The National Association of Epilepsy Centers (NAEC) recently published updated care guidelines in the journal Neurology. The NAEC also has announced the updated guidelines on its website. The NAEC initially published the guidelines for epilepsy centers in 1990 and last updated them in 2010.

The experts wrote, “Since that update, epilepsy care and the science of guideline development have advanced significantly, including the importance of incorporating a diversity of stakeholder perspectives such as those of patients and their caregivers. Currently, despite extensive published data examining the efficacy of treatments and diagnostic testing for epilepsy, there remain significant gaps in data identifying the essential services needed for a comprehensive epilepsy center and the optimal manner for their delivery.”

Fred Lado, MD, PhD, NAEC president, guideline panel co-chair, and regional director of epilepsy and professor of neurology at Zucker School of Medicine at Hofstra/Northwell in Hempstead, New York, stated, “The field has changed significantly since NAEC issued its last guideline update over 10 years ago. In addition to advances in medicine, there has been a shift toward addressing overall well-being beyond seizure management. This includes care for comorbid conditions like anxiety and depression, enhanced communication between the patient and care team, and addressing health disparities in the epilepsy community. Expanded guidelines are also sorely needed to help centers and hospitals obtain the resources to provide this level of comprehensive care.”

The recommendations were informed by an evidence review and reflect the consensus of a multidisciplinary expert panel of 41 stakeholders with diverse expertise. The updated guidelines include 52 recommendations across many services that are critical to high-quality epilepsy centers, including inpatient evaluation, therapeutic options, and outpatient chronic disease management.

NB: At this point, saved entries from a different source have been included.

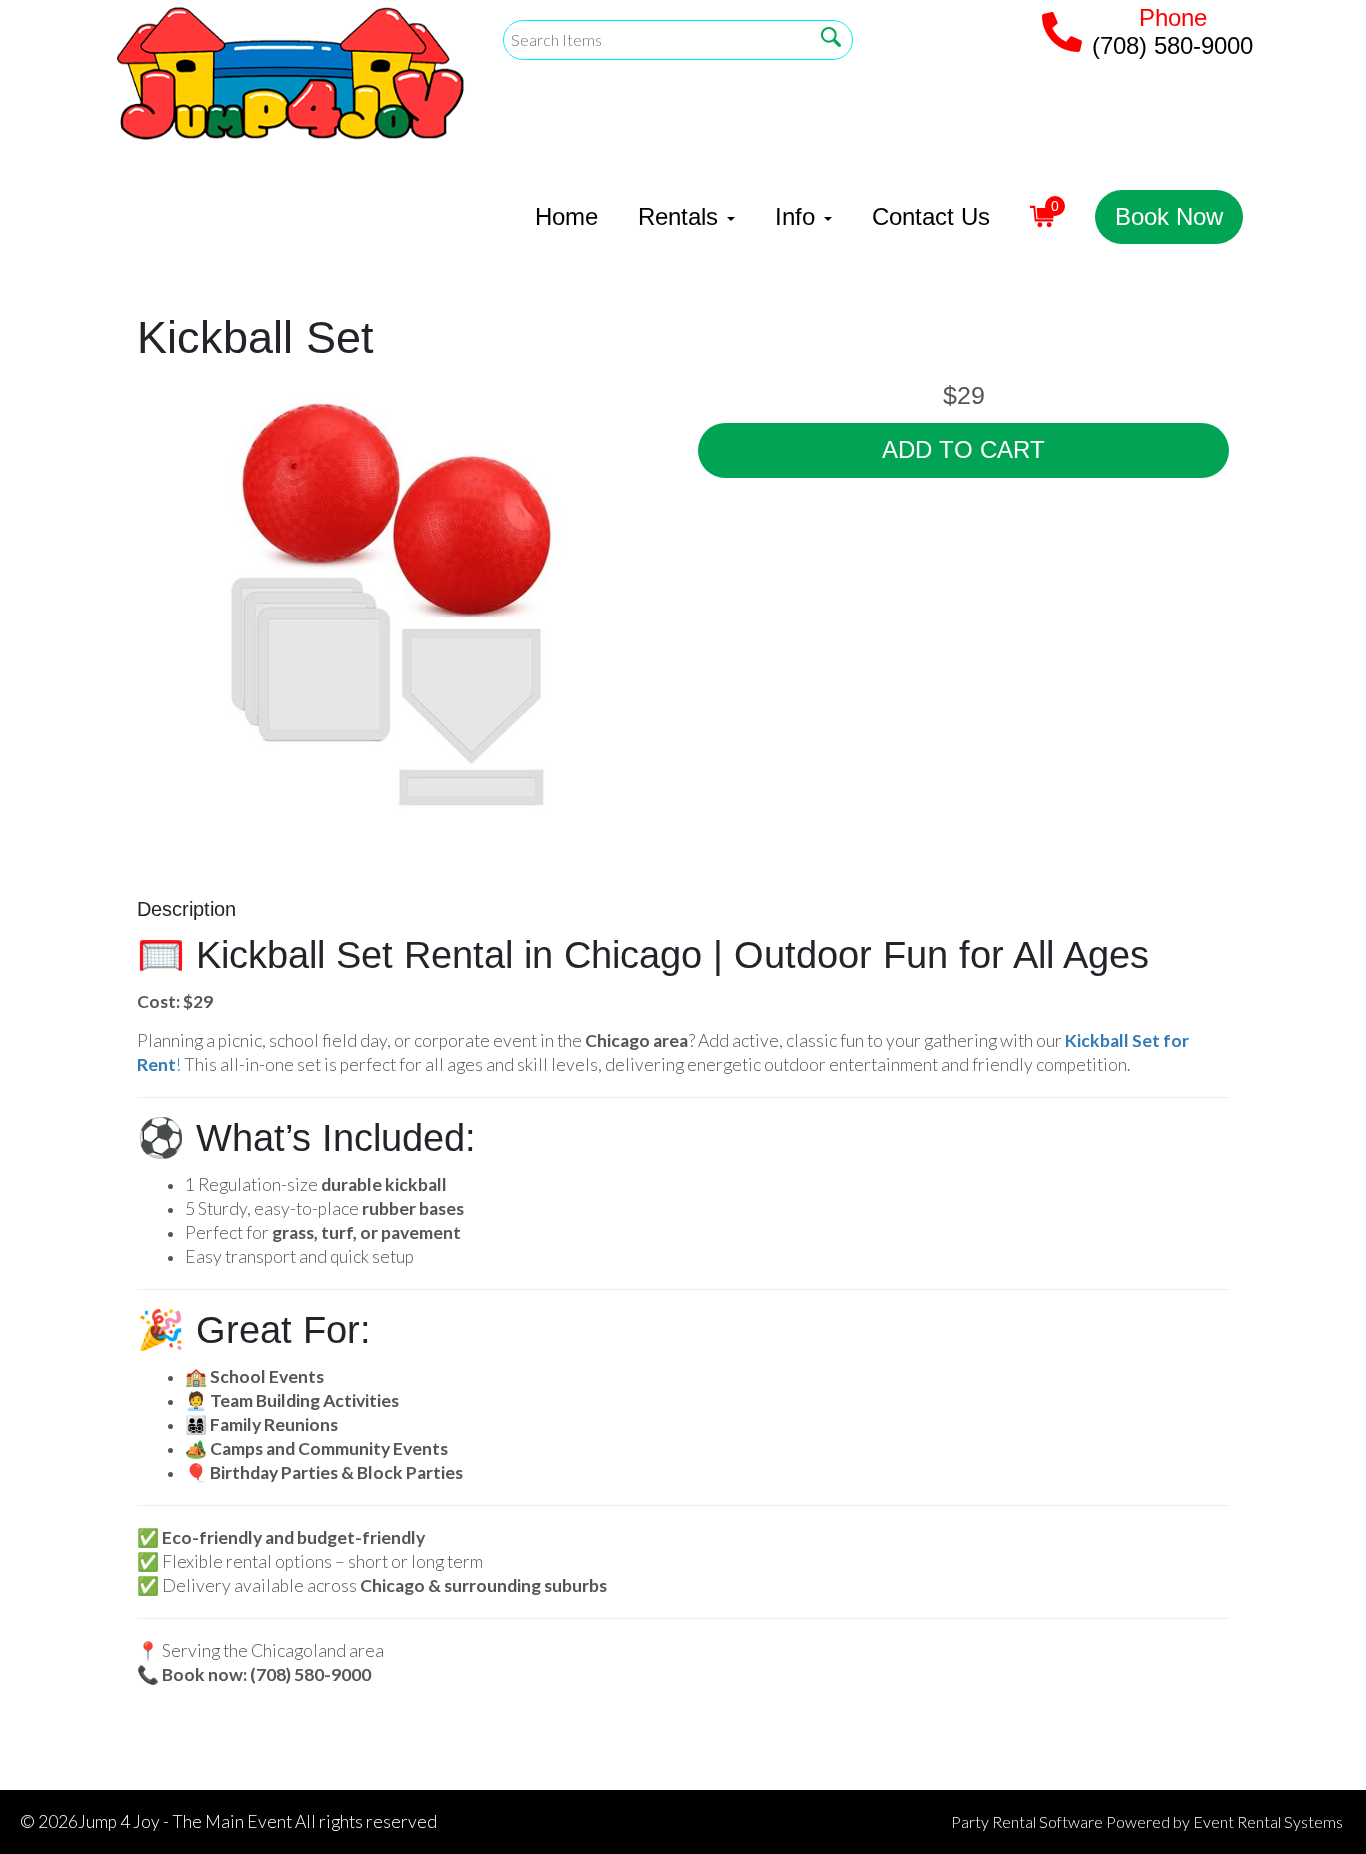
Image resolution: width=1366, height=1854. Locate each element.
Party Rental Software (1027, 1821)
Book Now (1169, 216)
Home (566, 216)
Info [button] (798, 216)
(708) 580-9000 (1172, 45)
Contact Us (931, 216)
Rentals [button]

The experts wrote, “This is exhibited in a greater emphasis on multidisciplinary care conferences, screening for comorbidities of epilepsy, and providing access to other specialty services in addition to the core epilepsy center components of outpatient care, diagnostic procedures, and epilepsy surgery.”

The guidelines also identify the significance of multidisciplinary care teams in coordinating the efforts of different specialists working collaboratively to diagnose and treat patients.

For the first time, the NAEC guidelines recommend that epilepsy centers should:

• Provide genetic testing and counseling
• Offer more education and communication for patients
• Give more attention to special-needs populations
• Utilize a care coordinator who organizes and facilitates multidisciplinary care
• Provide mental health screening
• Adopt measures to address health disparities and inequities among the epilepsy patient population.

In the press release, Susan Arnold, MD, guideline panel co-chair and a pediatric epileptologist at Yale University School of Medicine, stated, “All recommendations quickly reached consensus despite there being such a diverse panel of stakeholders, which emphasizes that the recommendations reflect the important elements of healthcare services that should be in place for an epilepsy center to provide the highest quality of care.”

Dr. Arnold added, “We want to improve the quality of care across the board for people with epilepsy in the United States. NAEC has accredited centers that provide very high-quality care, but each center has different strengths. By working together with these consensus guidelines, we can elevate the standards of quality care for all centers.”

“When patients feel their treatment options are limited, they don’t have to accept ‘good enough.’ Epilepsy centers offer hope,” declared Dr. Arnold. “But epilepsy centers will need the resources to provide this comprehensive level of care. We hope the guidelines will help increase health insurer and institutional support and recognition of these recommendations.”

The NAEC also noted that as additional research becomes available, practice standards become established and clinical knowledge expands, and that it will update the guidelines accordingly.